§ What you are asked to do: Repeat every line of the entries below verbatim, omitting the pictures.

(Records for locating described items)

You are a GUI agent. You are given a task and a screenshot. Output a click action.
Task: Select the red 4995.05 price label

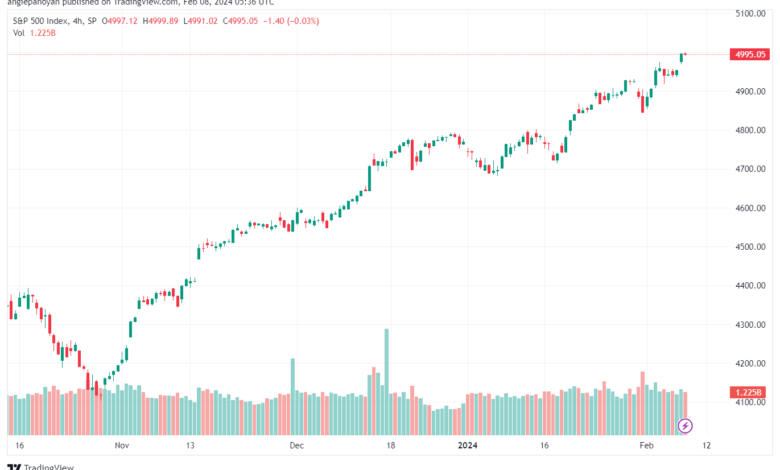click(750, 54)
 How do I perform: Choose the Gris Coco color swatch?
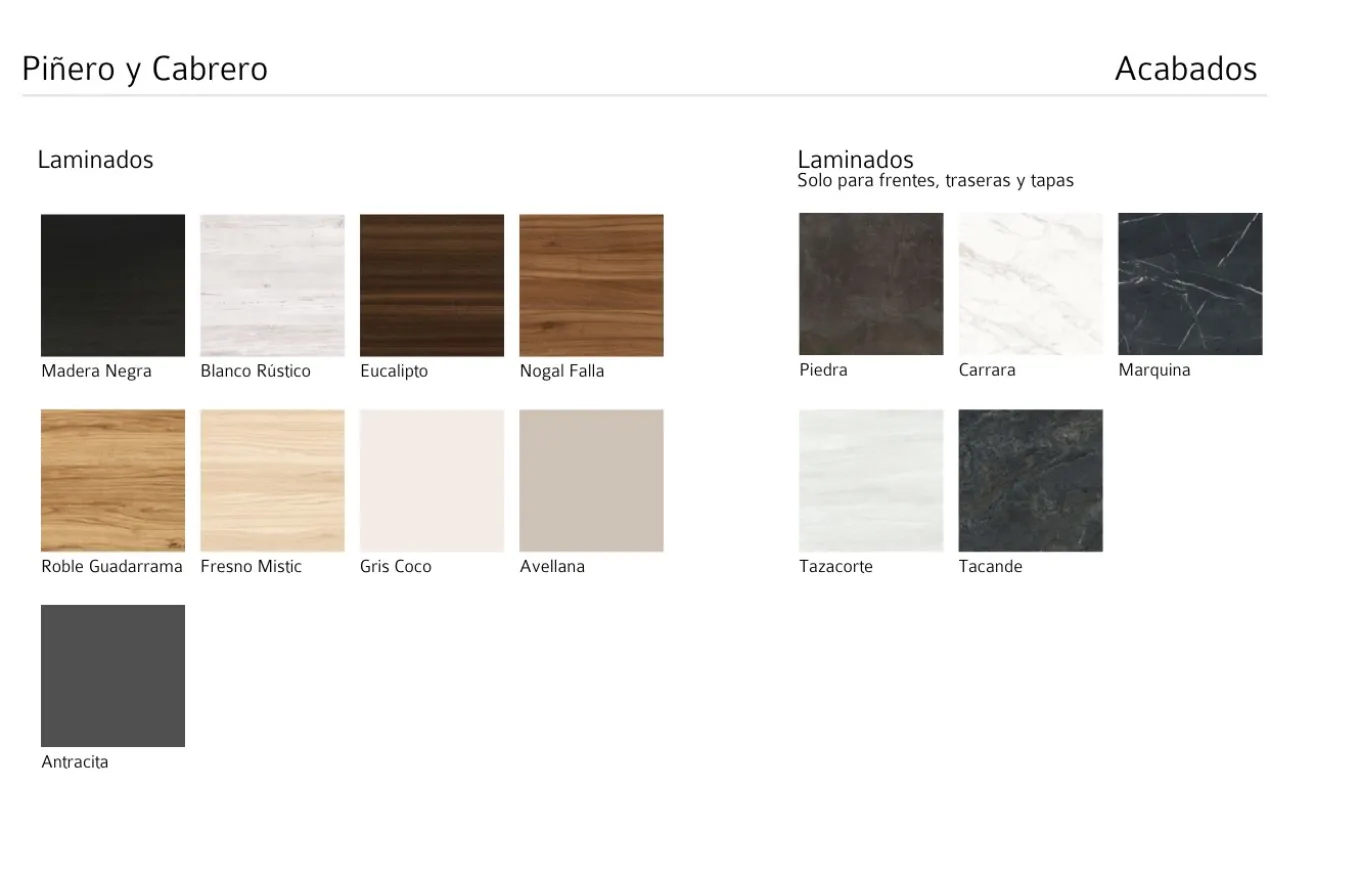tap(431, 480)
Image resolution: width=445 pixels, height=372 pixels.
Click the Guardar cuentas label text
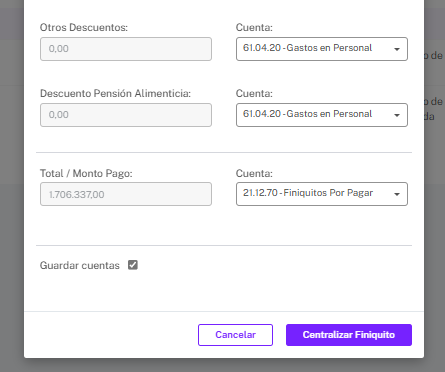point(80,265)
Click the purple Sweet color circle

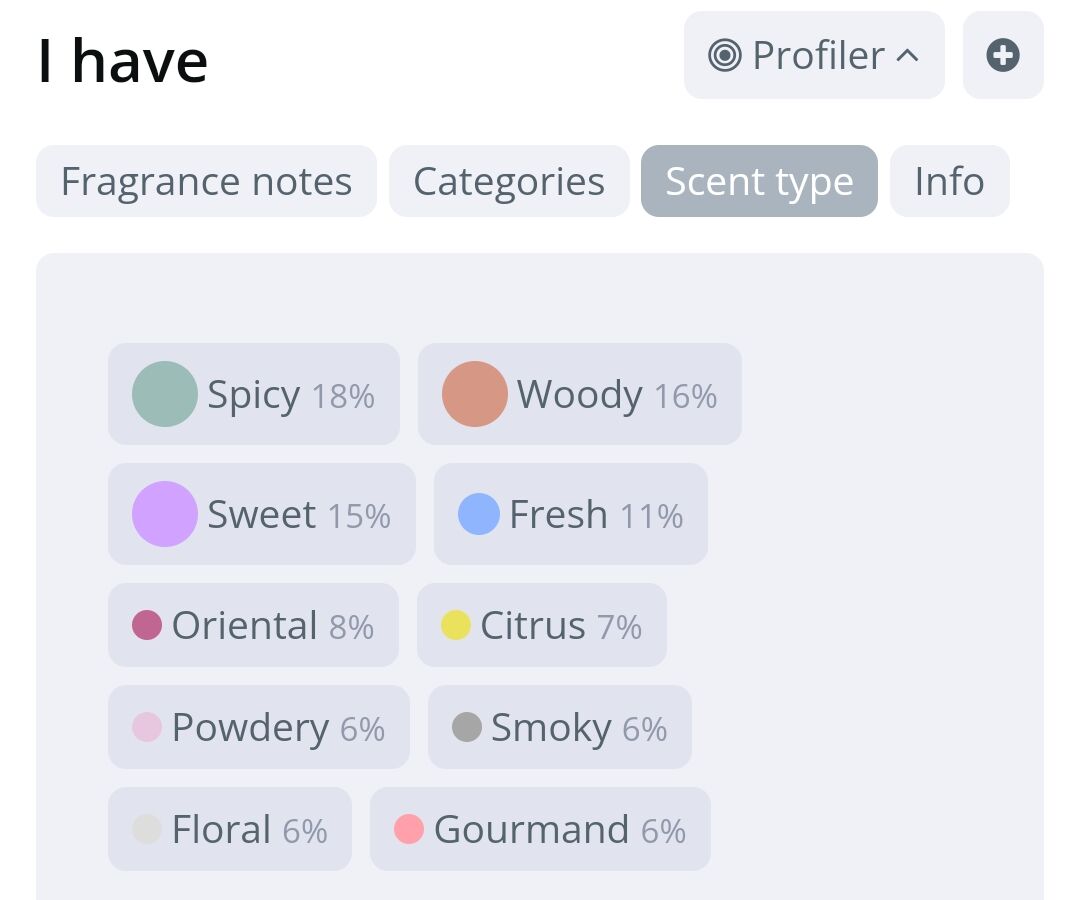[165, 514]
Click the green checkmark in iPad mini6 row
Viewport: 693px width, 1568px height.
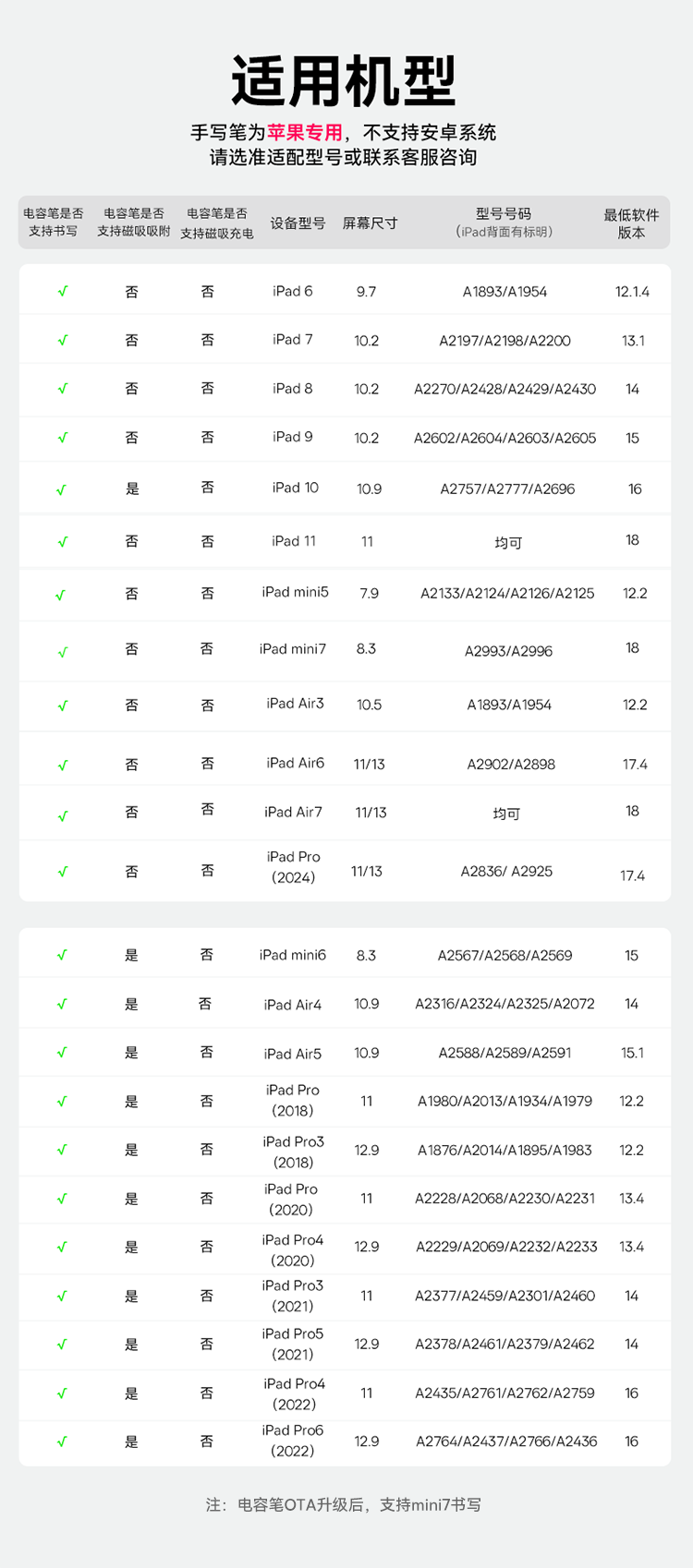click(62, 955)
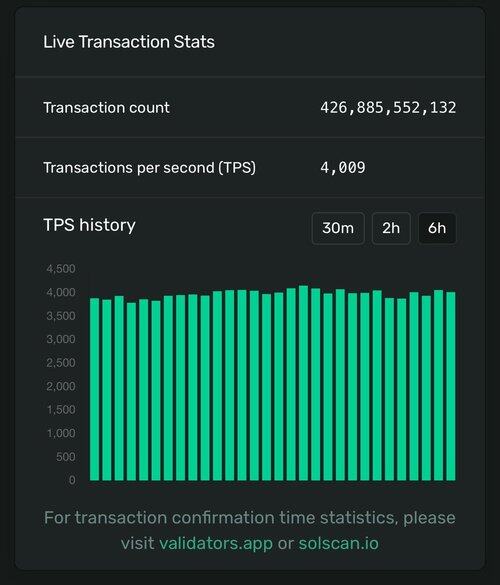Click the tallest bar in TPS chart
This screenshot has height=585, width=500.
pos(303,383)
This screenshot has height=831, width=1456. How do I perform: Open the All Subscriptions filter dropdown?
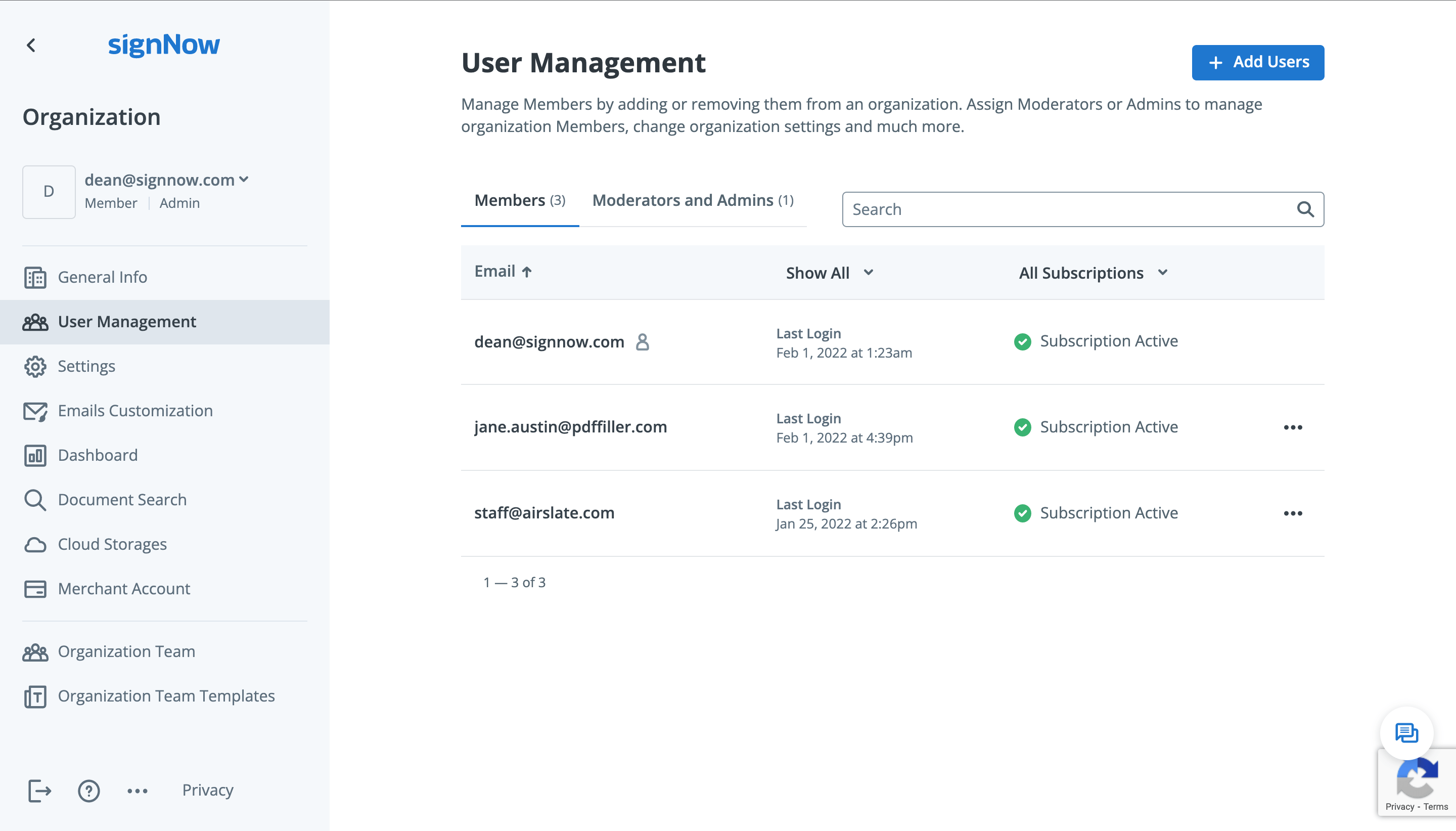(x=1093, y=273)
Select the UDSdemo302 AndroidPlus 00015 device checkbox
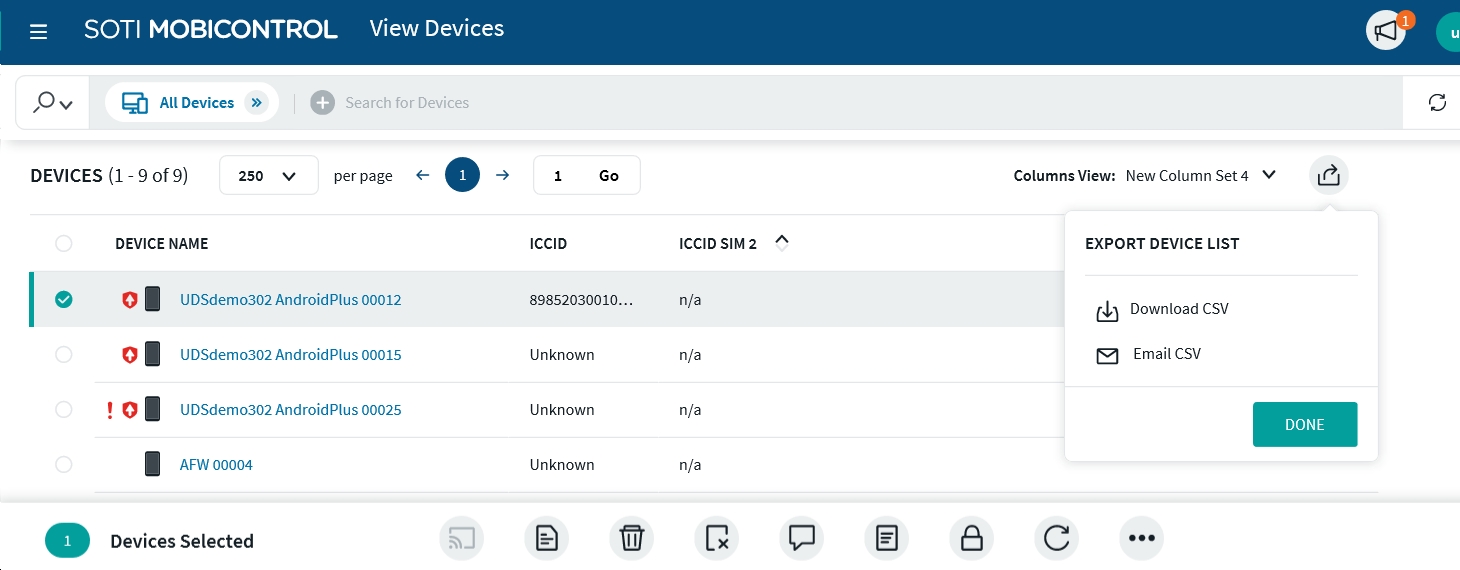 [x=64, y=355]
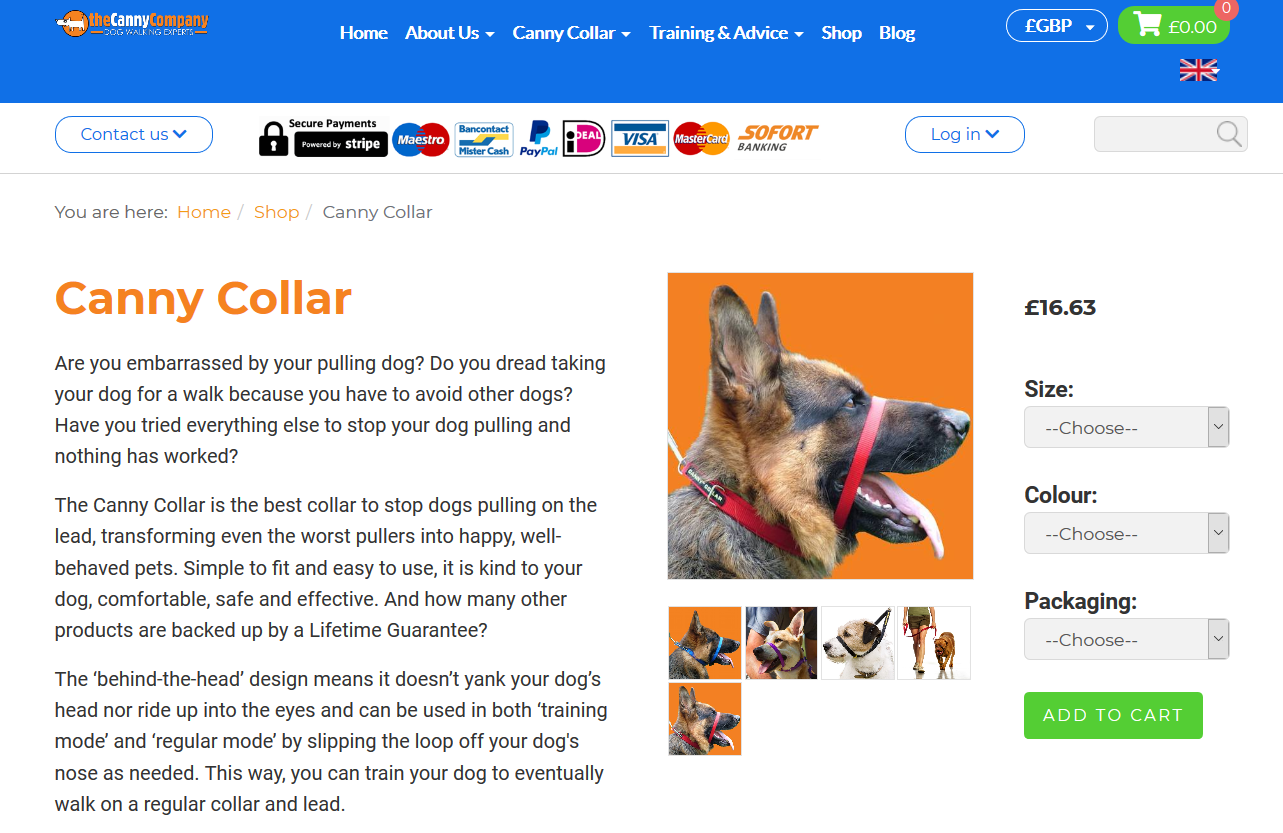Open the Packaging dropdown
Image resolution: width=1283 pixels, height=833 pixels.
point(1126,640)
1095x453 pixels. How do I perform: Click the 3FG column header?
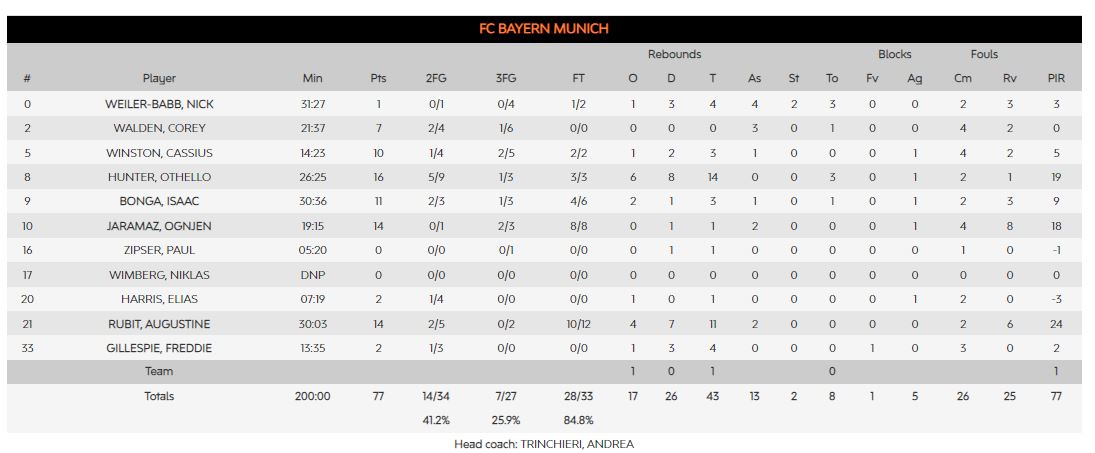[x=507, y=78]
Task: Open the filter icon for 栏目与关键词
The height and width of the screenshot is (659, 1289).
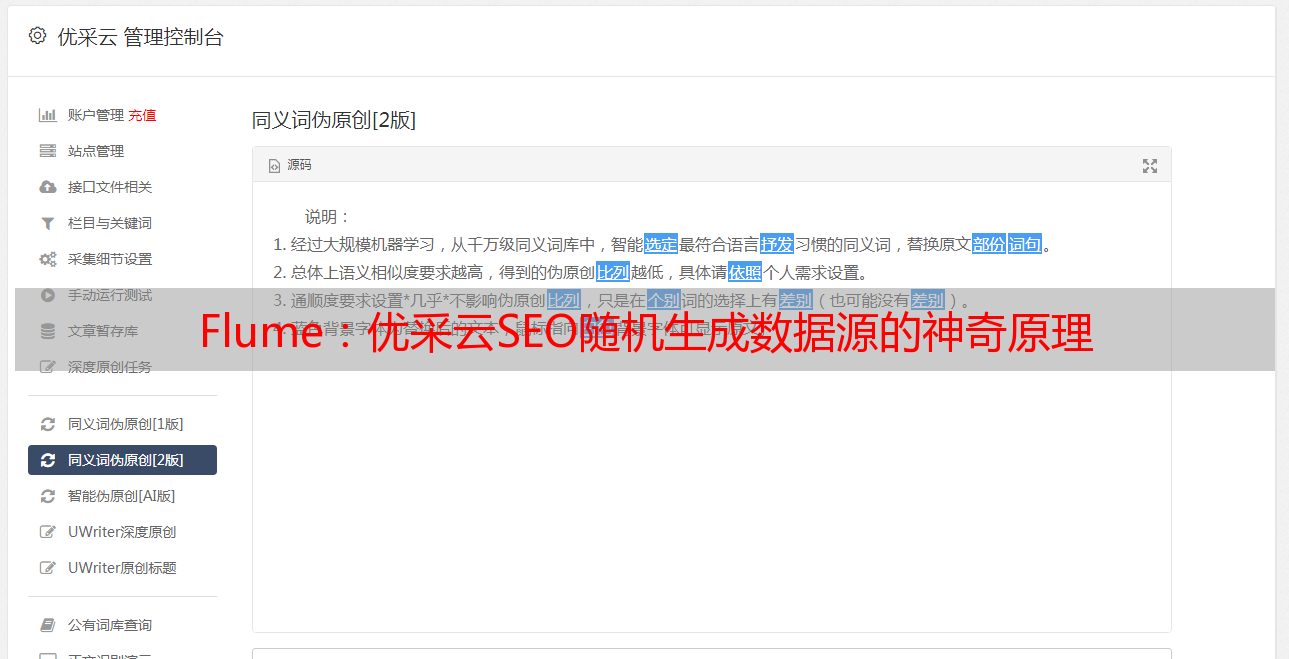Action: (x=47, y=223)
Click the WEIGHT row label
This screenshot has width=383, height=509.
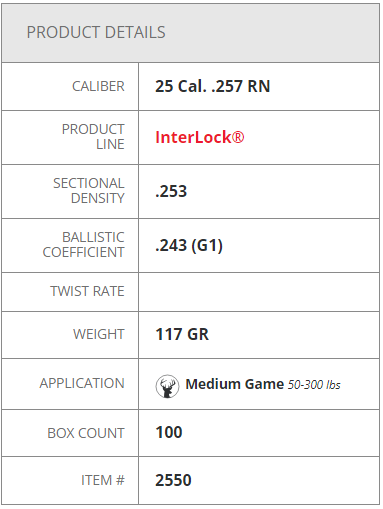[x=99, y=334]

§ Solution for this exercise:
You are a GUI agent. You are given a task and a screenshot. Output a click action.
Task: Select the red 4995.05 price label

click(750, 54)
 How do I perform: Choose the Gris Coco color swatch?
tap(431, 480)
Image resolution: width=445 pixels, height=372 pixels.
Click the Guardar cuentas label text
point(80,265)
Click the purple Sweet color circle

[165, 514]
Click the green checkmark in iPad mini6 row
Viewport: 693px width, 1568px height.
click(62, 955)
Click the tallest bar in TPS chart
This screenshot has height=585, width=500.
pos(303,383)
This screenshot has height=831, width=1456. How do I perform: Open the All Subscriptions filter dropdown?
(x=1093, y=273)
Select the UDSdemo302 AndroidPlus 00015 device checkbox
 [x=64, y=355]
Open the Packaging dropdown
Image resolution: width=1283 pixels, height=833 pixels.
point(1126,640)
1095x453 pixels. How do I perform: Click the 3FG column header?
[x=507, y=78]
Task: Open the filter icon for 栏目与关键词
The height and width of the screenshot is (659, 1289).
Action: (x=47, y=223)
Click the WEIGHT row label
This screenshot has width=383, height=509.
[x=99, y=334]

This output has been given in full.